UN slams IDS for 'breaking UK's obligation to poor people'
Published by Max Salsbury for 24dash.com in Central Government and also in Communities
UN slams for 'breaking UK's obligation to poor people'
Iain Duncan Smith has been slammed for apparently breaking the UK's obligation to poor people, by a group of United Nations poverty ambassadors.
In a 22-page letter, the group says that the coalition government's vast range of benefit cuts may have broken the country's international treaty requirements to the poor.
Work and pensions secretary IDS has fumed that the letter is an "absurd and unwarranted intervention".
The letter has been signed by, among others, Raquel Rolnik, the UN's special rapporteur on the right to adequate housing.
The letter reads: "We would like to bring to your government’s attention information we have received concerning the impact of reductions in public expenditure, in particular to social security, to an adequate standard of living and to equality and non-discrimination, especially for people living in poverty.

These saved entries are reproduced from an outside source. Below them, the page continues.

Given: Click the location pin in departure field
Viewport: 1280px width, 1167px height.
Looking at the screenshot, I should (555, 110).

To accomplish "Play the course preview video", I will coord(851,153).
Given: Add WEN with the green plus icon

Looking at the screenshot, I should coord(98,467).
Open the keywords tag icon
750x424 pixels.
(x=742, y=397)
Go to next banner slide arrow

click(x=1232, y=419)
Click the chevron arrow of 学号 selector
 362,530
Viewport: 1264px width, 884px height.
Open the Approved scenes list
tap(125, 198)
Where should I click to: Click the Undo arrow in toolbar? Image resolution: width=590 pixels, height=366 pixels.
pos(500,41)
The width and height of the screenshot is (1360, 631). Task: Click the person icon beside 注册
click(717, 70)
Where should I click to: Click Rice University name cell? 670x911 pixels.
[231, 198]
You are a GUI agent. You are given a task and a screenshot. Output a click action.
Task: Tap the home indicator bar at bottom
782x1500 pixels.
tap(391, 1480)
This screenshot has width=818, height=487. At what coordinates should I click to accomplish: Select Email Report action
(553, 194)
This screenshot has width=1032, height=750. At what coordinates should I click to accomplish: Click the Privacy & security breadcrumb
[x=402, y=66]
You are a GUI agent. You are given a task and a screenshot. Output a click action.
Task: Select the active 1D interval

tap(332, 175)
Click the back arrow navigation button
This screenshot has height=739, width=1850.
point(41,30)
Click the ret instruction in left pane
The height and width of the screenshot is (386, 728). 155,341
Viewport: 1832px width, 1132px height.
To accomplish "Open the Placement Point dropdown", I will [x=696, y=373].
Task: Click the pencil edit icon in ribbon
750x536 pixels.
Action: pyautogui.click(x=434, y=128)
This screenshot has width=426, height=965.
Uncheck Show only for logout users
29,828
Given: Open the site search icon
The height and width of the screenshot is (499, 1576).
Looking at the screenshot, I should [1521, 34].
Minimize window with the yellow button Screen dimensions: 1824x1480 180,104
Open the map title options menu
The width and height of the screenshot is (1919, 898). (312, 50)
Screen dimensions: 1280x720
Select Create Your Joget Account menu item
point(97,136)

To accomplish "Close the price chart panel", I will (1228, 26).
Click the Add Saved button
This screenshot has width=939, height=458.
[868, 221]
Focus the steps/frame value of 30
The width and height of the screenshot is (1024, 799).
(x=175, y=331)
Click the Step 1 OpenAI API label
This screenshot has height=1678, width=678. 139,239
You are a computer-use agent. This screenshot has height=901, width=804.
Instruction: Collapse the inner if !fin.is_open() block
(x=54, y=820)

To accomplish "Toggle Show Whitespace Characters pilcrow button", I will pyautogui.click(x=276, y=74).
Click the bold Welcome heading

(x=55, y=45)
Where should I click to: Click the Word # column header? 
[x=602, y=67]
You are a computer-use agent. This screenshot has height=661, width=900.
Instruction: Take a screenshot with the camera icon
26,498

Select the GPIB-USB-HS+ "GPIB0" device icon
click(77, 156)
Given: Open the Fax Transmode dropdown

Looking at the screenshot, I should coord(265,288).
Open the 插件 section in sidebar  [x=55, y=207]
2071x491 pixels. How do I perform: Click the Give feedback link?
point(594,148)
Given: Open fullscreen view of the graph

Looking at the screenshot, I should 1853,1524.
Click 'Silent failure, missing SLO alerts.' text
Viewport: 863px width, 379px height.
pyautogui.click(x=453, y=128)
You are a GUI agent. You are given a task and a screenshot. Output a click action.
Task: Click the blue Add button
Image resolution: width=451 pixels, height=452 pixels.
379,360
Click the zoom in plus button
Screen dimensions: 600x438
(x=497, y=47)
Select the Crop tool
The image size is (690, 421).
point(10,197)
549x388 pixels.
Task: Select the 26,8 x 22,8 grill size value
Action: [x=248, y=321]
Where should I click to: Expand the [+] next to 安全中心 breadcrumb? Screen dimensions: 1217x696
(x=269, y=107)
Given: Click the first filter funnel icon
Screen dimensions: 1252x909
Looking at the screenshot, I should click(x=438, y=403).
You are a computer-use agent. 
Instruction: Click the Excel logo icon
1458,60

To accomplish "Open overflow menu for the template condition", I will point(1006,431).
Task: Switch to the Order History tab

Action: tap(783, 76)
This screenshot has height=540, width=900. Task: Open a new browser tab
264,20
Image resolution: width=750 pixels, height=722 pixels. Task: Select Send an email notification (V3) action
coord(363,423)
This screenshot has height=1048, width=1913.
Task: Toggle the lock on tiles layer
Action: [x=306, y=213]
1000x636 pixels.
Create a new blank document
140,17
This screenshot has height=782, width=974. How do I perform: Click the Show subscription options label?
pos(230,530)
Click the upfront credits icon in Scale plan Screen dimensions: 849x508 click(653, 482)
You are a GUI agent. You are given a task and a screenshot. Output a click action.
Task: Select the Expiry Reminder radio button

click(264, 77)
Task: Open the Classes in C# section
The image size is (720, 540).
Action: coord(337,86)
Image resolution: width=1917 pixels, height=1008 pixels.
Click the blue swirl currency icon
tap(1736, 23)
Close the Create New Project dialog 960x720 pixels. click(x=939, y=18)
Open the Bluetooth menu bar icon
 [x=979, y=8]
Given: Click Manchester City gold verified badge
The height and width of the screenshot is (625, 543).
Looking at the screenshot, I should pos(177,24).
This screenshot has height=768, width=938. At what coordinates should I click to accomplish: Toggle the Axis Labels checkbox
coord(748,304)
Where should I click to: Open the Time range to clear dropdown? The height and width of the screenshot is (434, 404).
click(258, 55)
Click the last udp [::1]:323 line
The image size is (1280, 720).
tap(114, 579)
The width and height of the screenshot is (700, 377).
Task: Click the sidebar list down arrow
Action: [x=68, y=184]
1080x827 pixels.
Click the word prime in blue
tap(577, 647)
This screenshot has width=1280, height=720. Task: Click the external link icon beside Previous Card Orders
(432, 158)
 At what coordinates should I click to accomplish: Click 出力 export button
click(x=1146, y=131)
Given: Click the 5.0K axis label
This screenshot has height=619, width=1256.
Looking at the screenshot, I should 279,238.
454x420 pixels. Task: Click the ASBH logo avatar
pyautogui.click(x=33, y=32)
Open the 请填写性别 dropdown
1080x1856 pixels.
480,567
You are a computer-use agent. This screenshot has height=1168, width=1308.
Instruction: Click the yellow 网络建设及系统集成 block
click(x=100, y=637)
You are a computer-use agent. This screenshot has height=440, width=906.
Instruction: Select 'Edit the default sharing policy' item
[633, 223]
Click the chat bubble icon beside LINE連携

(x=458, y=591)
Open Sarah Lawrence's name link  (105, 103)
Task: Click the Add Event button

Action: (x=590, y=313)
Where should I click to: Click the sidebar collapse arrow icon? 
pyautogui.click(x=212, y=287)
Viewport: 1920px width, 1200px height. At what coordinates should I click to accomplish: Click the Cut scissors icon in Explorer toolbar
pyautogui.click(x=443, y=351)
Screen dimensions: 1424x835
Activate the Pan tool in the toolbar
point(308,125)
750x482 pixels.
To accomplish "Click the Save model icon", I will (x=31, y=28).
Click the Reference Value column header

"According to concerned sources, the package of austerity measures enacted could amount to retrogressive measures prohibited under the International Covenant on Economic, Social and Cultural Rights, ratified in 1974."
Chatting with his most ardent supporter, the Daily Mail, IDS raged that the letter is "riddled with faulty logic" adding that "they talk down our country, criticising the action we’ve taken to get control of the public finances and create a fairer more prosperous Britain".
The former Tory leader said that the group "simply do not have clue" and that the government would not be "taking lessons from a group of unelected commentators who can't get their facts right".
The letter was sent to the UK's ambassador to the UN, Karen Pierce, and lists the government's many moves to curb benefits.
Brazilian Ms Rolnik composed a report on the government's controversial bedroom tax earlier this year, after a lengthy investigation.
The report heavily criticised the under-occupancy policy, concluding that it was affecting the UK public's "right to adequate housing".
The findings angered Housing Minister Kris Hopkins who labelled it a "misleading Marxist diatribe".
Ms Rolnik has sometimes been described as the "Brazil Nut" in the right wing press, which has often been annoyed at her activities, and has variously accused her of holding extreme political views and witchcraft.